» **Task instructions**
Take the data below and extract the lines from the one with "Instruction: Select About Google Chrome" to the one with "Click the Mar", inclusive, exactly as written.

(Extracted entries begins)

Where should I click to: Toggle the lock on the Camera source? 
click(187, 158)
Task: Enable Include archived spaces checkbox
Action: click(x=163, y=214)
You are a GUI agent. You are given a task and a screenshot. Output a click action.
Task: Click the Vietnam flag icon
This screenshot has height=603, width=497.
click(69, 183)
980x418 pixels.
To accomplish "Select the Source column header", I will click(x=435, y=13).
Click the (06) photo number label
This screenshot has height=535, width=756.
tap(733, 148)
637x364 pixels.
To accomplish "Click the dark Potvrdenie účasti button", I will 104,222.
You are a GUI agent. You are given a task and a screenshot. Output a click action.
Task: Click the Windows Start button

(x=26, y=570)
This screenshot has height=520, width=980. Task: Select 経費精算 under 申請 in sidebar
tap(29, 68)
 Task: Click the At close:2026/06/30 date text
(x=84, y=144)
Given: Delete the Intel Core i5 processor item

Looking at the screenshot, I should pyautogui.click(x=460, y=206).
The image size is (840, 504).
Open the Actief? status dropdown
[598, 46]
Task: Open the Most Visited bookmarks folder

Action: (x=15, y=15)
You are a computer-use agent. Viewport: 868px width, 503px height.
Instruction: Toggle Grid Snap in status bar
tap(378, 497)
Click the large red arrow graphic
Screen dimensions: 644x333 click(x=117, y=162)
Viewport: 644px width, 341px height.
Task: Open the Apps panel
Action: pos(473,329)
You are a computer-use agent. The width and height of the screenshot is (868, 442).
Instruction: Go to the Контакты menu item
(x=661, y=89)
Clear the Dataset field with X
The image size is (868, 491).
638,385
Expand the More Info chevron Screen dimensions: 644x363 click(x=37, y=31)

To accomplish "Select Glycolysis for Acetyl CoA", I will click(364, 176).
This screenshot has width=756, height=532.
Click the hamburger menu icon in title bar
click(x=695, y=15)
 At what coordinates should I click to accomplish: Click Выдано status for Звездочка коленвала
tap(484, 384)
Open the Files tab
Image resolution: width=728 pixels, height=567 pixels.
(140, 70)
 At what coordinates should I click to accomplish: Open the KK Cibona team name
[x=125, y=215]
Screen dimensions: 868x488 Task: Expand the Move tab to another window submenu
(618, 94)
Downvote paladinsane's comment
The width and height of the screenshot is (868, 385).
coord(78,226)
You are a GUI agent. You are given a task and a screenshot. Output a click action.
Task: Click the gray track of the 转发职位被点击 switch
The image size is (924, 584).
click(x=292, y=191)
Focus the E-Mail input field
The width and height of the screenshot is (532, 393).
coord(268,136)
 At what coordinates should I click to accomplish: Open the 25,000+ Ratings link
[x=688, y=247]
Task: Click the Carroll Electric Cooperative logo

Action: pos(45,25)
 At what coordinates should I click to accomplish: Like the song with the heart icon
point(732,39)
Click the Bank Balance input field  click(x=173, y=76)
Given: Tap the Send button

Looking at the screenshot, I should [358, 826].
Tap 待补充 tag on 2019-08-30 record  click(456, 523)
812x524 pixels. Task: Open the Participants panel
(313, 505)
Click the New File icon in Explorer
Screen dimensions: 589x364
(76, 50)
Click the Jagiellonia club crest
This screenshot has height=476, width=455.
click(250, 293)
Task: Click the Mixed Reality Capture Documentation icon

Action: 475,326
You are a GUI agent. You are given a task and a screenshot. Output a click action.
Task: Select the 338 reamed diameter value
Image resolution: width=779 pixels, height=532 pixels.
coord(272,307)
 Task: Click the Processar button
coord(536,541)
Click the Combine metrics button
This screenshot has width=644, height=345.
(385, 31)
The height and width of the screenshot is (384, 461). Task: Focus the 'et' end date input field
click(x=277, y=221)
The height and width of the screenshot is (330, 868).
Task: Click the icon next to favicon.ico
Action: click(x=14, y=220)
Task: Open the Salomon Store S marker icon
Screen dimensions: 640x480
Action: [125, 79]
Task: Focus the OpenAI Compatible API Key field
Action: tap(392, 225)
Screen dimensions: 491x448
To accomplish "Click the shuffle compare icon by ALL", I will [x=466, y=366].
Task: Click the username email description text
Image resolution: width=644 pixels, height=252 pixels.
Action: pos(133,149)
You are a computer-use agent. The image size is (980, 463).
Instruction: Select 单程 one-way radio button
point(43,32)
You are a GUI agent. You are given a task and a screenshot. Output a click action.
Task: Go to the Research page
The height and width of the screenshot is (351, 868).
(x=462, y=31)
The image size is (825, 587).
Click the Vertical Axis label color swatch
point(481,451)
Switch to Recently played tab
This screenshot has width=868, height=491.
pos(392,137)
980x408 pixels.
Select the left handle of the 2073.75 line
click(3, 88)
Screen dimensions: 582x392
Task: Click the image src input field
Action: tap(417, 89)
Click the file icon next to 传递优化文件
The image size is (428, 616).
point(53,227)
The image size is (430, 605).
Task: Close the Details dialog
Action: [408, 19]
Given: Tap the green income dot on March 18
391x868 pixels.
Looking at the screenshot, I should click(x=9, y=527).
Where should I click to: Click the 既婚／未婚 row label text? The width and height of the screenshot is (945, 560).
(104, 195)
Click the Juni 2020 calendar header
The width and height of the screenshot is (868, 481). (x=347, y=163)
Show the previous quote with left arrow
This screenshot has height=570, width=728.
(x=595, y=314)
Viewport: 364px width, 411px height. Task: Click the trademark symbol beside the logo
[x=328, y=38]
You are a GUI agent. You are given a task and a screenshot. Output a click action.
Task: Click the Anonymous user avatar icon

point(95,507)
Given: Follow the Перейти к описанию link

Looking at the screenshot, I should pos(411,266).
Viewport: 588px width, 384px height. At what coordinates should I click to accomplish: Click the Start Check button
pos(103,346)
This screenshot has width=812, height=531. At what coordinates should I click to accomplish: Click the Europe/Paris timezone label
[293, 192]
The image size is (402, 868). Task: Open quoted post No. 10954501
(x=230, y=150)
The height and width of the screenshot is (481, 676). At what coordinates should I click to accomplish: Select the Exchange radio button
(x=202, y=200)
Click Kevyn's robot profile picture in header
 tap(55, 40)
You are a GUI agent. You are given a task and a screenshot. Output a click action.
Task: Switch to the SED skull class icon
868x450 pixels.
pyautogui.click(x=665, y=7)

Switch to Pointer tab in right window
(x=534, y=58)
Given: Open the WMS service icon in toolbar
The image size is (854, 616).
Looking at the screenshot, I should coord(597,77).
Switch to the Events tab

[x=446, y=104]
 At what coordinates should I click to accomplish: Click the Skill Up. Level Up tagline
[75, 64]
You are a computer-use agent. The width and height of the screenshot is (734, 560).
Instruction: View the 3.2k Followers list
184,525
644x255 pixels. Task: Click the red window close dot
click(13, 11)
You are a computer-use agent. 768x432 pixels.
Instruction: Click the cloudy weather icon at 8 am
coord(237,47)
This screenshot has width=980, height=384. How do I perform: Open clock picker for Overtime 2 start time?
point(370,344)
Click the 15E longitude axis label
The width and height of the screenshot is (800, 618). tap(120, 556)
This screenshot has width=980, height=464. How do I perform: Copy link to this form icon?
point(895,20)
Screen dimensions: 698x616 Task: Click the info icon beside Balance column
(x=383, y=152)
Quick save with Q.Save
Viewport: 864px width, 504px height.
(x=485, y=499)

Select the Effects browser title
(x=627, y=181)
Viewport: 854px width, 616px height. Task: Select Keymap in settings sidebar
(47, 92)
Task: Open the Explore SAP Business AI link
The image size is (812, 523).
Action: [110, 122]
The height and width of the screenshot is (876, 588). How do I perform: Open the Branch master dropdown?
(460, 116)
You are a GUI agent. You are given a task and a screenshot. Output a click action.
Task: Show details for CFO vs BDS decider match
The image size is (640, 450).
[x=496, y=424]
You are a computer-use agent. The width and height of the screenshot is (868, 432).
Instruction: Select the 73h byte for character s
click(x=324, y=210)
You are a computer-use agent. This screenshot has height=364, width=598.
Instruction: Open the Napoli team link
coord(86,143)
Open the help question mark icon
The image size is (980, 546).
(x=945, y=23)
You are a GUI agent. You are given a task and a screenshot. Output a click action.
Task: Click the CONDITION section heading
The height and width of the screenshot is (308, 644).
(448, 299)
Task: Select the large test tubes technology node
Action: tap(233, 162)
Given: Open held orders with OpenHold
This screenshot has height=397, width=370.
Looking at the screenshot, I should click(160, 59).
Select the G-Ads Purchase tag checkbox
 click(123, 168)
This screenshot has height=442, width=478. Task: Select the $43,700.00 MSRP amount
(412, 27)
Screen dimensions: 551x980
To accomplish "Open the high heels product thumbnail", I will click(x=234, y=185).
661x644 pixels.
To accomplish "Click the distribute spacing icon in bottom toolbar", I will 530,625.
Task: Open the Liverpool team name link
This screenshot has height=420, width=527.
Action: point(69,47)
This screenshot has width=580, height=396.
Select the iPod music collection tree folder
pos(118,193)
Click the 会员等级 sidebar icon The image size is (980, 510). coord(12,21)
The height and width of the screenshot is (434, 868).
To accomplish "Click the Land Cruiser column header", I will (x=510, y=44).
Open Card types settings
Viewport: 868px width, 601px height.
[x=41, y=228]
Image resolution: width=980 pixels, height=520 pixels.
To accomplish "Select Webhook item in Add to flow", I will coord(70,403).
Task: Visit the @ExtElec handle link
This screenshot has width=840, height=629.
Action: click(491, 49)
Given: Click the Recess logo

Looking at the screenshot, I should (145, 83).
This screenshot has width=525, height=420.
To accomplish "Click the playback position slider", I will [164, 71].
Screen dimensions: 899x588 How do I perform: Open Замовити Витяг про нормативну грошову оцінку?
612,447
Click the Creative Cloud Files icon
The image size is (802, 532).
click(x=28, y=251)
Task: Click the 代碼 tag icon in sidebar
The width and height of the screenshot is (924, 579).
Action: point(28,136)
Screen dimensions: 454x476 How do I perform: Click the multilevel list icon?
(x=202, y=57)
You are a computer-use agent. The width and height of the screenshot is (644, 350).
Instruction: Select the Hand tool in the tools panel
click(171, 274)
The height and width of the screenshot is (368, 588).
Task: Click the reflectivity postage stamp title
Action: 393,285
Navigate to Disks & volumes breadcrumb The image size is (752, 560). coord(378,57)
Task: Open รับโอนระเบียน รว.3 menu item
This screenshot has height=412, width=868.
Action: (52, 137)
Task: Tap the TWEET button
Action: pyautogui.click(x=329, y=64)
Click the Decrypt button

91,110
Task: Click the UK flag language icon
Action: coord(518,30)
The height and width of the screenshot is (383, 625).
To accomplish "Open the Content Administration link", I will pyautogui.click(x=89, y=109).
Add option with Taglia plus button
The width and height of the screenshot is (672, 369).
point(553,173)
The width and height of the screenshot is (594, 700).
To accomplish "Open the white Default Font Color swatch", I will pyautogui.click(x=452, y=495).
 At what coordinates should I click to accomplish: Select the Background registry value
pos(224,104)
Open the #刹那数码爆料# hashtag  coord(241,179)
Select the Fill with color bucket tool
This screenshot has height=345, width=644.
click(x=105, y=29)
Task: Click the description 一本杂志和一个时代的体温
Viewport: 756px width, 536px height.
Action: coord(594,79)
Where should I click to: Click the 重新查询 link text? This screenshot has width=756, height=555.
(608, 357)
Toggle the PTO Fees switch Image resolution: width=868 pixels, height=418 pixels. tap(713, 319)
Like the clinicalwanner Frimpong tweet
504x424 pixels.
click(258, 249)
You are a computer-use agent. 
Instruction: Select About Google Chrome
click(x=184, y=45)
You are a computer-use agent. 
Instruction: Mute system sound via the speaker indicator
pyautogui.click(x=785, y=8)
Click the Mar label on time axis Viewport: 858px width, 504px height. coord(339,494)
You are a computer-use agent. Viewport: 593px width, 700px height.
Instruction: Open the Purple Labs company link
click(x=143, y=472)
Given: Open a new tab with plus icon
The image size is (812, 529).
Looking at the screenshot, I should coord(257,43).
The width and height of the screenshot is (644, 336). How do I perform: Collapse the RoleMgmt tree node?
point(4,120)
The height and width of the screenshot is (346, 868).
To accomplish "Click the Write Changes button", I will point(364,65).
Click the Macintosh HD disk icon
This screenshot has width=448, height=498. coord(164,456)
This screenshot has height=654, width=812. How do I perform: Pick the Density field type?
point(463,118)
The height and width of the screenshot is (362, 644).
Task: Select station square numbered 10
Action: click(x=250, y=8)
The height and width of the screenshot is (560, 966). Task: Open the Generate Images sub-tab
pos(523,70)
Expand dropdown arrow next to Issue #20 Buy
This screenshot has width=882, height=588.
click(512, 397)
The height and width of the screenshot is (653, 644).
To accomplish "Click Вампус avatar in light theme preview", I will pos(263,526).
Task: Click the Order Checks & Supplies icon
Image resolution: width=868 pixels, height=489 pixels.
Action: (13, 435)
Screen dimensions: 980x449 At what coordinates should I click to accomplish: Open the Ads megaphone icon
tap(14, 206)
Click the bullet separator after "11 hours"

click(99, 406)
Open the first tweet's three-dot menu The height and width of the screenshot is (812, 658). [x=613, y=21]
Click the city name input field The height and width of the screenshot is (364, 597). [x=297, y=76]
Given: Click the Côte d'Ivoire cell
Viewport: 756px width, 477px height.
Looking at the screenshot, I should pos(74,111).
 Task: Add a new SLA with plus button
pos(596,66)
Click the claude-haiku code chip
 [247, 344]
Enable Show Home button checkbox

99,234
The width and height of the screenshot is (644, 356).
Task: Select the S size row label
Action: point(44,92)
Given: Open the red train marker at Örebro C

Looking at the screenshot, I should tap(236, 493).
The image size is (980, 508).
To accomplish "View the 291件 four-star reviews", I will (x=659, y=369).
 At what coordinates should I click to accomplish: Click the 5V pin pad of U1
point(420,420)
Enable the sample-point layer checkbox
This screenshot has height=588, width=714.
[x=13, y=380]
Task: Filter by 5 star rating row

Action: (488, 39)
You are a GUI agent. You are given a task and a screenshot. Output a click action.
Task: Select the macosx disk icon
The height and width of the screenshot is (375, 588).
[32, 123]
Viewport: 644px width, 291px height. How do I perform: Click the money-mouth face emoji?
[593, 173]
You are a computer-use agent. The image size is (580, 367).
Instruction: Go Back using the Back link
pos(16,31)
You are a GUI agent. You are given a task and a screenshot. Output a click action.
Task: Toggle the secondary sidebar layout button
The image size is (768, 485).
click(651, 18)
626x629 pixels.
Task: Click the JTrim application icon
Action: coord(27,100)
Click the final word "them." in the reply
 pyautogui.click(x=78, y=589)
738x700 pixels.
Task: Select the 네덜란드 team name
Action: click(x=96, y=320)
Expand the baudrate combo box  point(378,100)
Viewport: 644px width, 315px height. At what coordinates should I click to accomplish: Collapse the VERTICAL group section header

(Extracted entries ends)

» **Answer for this exercise**
Instruction: Select About Google Chrome
click(x=184, y=45)
You are a computer-use agent. 
Instruction: Mute system sound via the speaker indicator
pyautogui.click(x=785, y=8)
Click the Mar label on time axis Viewport: 858px width, 504px height. coord(339,494)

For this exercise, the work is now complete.